New ECPRS to Address Universal Availability Violations

September 20, 2011 (PLANSPONSOR.com) - The next version of Internal Revenue Service’s Employee Plans Compliance Resolution System (EPCRS) is expected to provide a fix for universal availability failures in Section 403(b) plans.

The Bureau of National Affairs (BNA) reports that Jason E. Levine, a tax law specialist in the Tax-Exempt and Government Entities Division at IRS, told attendees an event sponsored by the American Law Institute-American Bar Association: “There is nothing in the current EPCRS that applies to 403(b) plans that impermissibly excluded employees that should have been able to defer.”  

The new correction procedure would be similar to a safe-harbor correction procedure under the current EPCRS that employers use for fixing missed deferral opportunities in tax code Section 401(k) plans, Levine said, according to BNA. He added that a description of the anticipated correction procedure for Section 403(b) plans can be found in a letter on IRS’s Employee Plans Compliance Unit web pages.  
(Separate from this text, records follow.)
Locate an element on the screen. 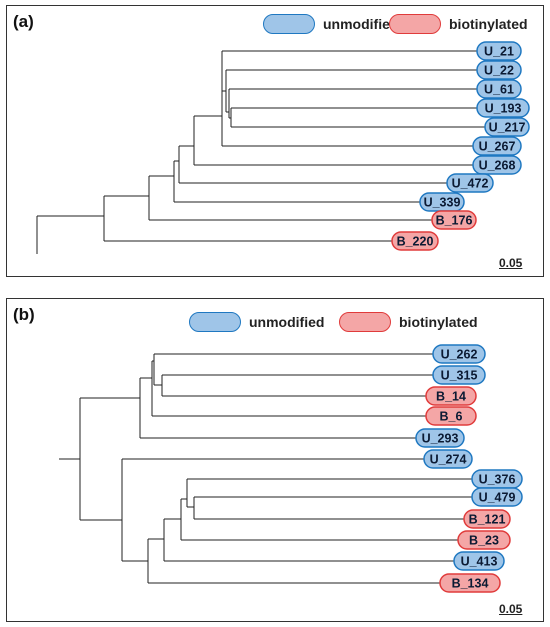 This screenshot has width=550, height=627. tip-label-u-217: U_217 is located at coordinates (507, 127).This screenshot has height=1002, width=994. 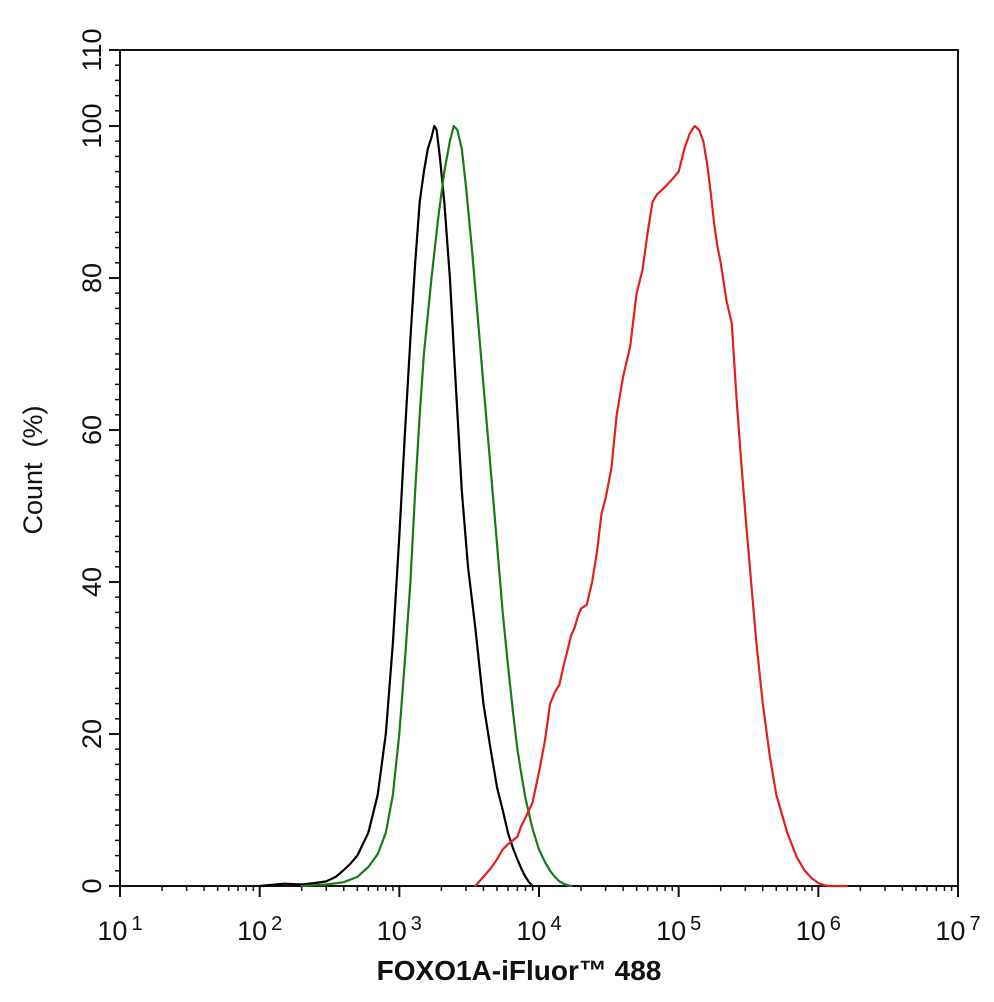 I want to click on x-tick-exponent: 1, so click(x=136, y=924). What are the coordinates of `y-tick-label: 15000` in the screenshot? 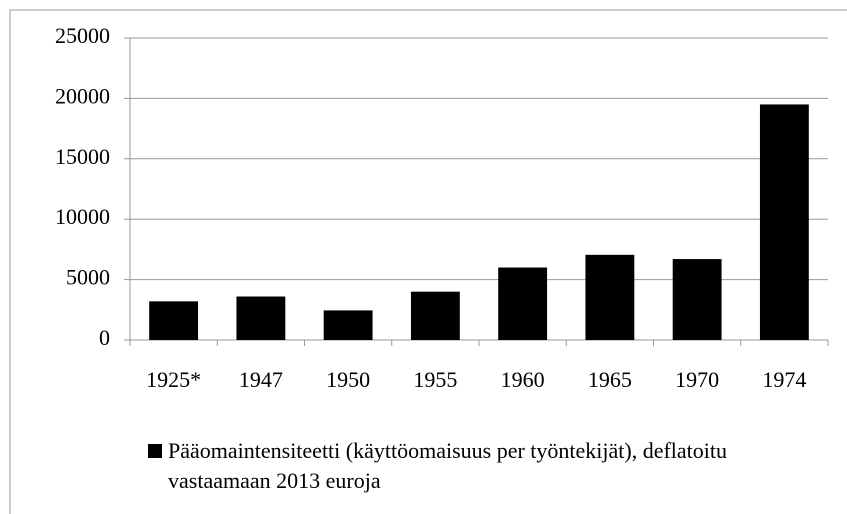 It's located at (82, 156).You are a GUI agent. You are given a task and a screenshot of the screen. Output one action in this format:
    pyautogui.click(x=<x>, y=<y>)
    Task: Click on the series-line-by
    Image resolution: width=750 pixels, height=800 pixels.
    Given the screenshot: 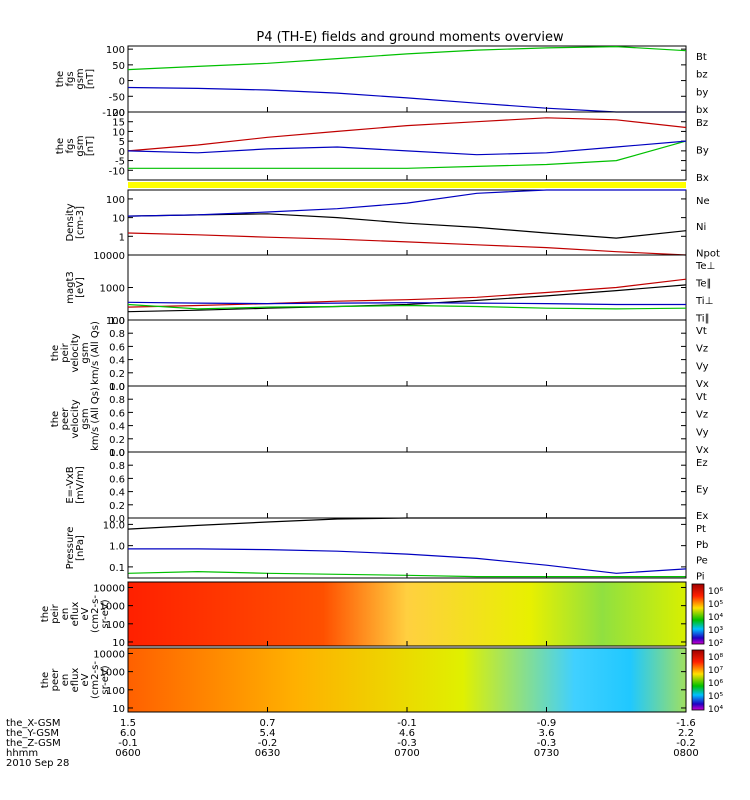 What is the action you would take?
    pyautogui.click(x=407, y=58)
    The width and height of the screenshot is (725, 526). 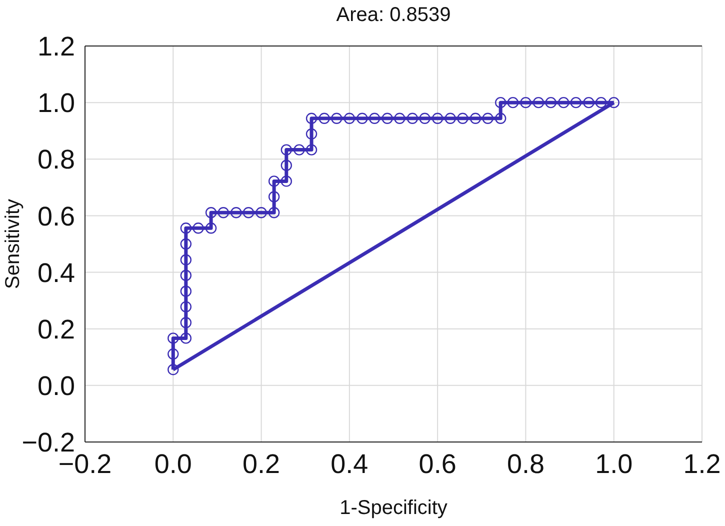 I want to click on x-tick-label: 1.0, so click(x=614, y=464).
The letter says plan sponsors should make a fully vested contribution for each otherwise eligible employee for each year the employee was improperly excluded from making a salary deferral to the section 403(b) plan. A fully vested contribution is one in which the employee is entitled to the full amount of the contribution, whether or not the employee leaves the service of the employer. Additionally, if the employee would have been entitled to a matching contribution, then the public school should make an additional contribution to make the employee whole.   

The agency provides two common methods in which the make-up contribution to the employees may be calculated. We provide two common methods here – both which utilize the concept of “lost opportunity cost,” which represents the benefits lost to the employee. Generally, the lost opportunity cost represents the loss of the tax benefit to the employee for having paid income tax on salary that could have been deferred and the loss of the ability of the salary deferral to grow tax-free in the section 403(b) plan. The Service has determined that the lost opportunity cost is equal to approximately fifty percent (50%) of the amount of the salary deferral the employee could have made to the section 403(b) plan.   
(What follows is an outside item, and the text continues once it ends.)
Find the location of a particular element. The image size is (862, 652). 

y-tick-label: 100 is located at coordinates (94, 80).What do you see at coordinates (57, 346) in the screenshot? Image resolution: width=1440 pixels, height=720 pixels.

The first method for calculating the contribution for the excluded employee is based on the average deferral rate of similarly situated employees. The employer determines the “average deferral percentage” (ADP) of the affected employee’s group (i.e., highly or non-highly compensated). Once the appropriate ADP is determined for each year affected, each excluded employee is entitled to a fully vested contribution equal to 50% of the employee’s compensation multiplied by the average deferral percentage for that year. If the employer matched the salary deferrals made under the plan, the employee is also entitled to any related matching contribution attributable to salary deferrals, using 100% and not 50% of the missed salary deferral.  
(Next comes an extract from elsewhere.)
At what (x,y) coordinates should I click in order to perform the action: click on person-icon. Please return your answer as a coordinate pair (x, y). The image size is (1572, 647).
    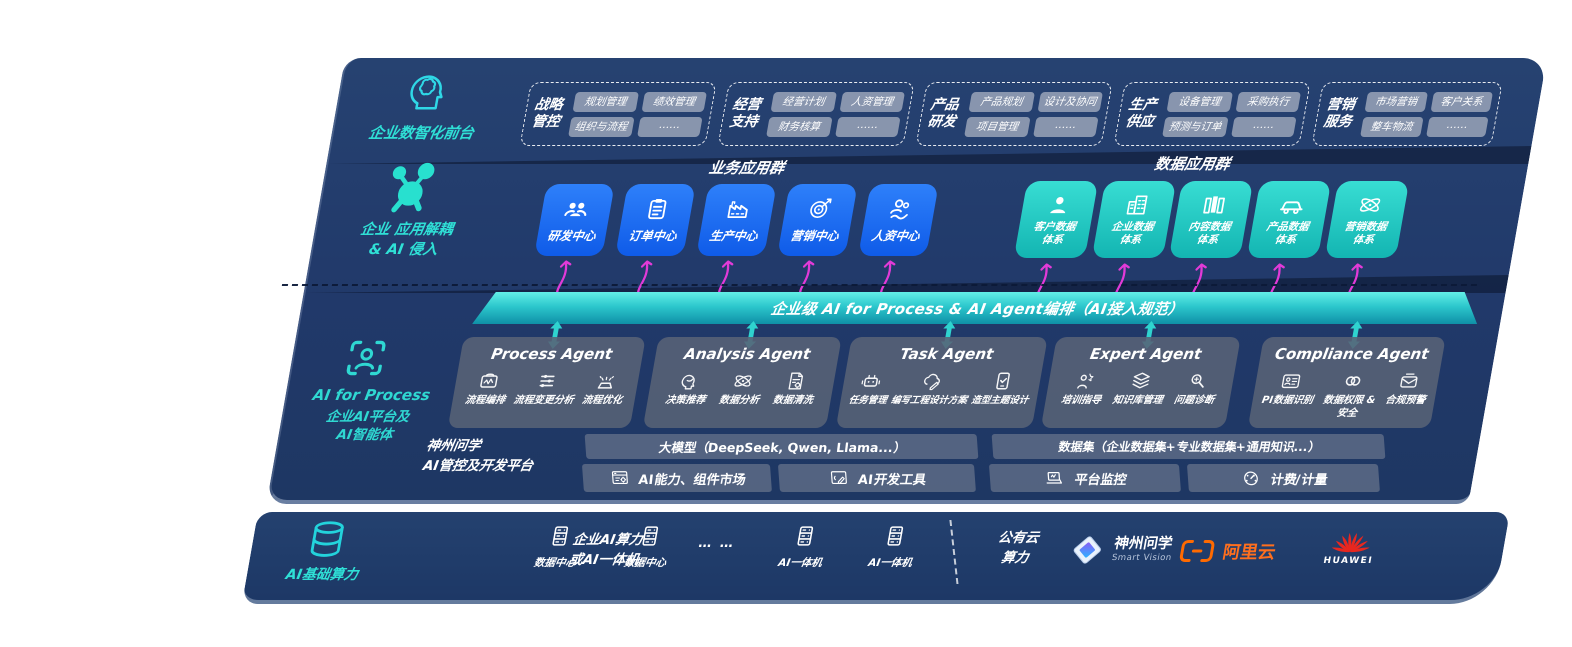
    Looking at the image, I should click on (1058, 205).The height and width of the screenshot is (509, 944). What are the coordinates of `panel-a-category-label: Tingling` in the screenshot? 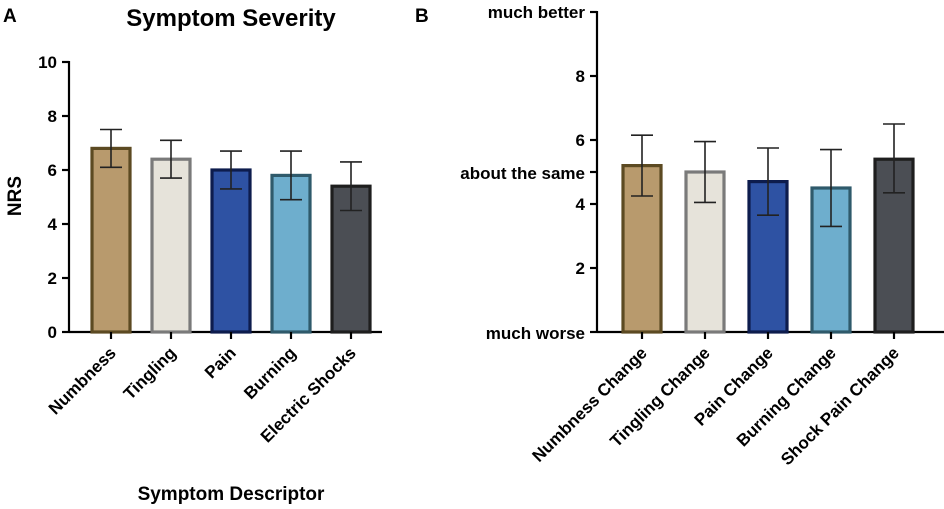 It's located at (150, 373).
In addition, in lieu of calculating the average deferral percentage, the IRS said an employer may deem the average deferral percentage to be equal to 3% of compensation. In this case, the employer would make a fully vested contribution for the excluded employee equal to 1.5% multiplied by the employee’s compensation for each year of exclusion. If the employer matched the salary deferrals made under the plan, the employee would be entitled to any related matching contribution attributable to a 3% salary deferral.